I know that this report will be ruthlessly attacked and vilified. Mainly on the basis that it was written by a Bank! And what can bankers possibly know of medical research? How very dare they? My own view on this is that, you know, anyone can read medical research, and if you are in possession of a functioning brain you can also work out what that research is saying.

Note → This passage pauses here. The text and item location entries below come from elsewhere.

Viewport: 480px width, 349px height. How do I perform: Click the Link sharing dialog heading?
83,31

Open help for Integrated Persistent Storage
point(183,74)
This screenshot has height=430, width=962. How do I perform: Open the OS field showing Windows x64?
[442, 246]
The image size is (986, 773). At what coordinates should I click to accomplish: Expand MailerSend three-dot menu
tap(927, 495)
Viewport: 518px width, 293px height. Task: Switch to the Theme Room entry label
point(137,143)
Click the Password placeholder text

Indeed, in my opinion, the best placed people to review any form of research are those who do not have a dog in the fight. The authors of this report have no reputations to maintain in medical research. They have no reason to support one side or the other. These people represent an investment bank, and all they are interest in doing is advising their ‘customers’ on what is really true, and what is likely to happen. They are a bit like bookmakers. No emotions involved just ‘what are the odds.’

As they say that odds are, as follows

‘The bottom line of these assumptions is that fat consumption per capita is likely to soar by 23% from now until 2030, protein by 12%, and carbohydrates will likely decline by 2%. This implies annual compound growth of 1.3% for fat consumption, compared to 0.9% over the last fifty years. Total demand for fat will be much higher—43% up for fat or 1.9% a year— given the 16% growth in the global population expected over the next fifteen years.’

Pork bellies are a ‘buy.’ How strange to find myself on the same side of an argument as a Swiss Investment Bank. I would have given you bloody good odds on that yesterday.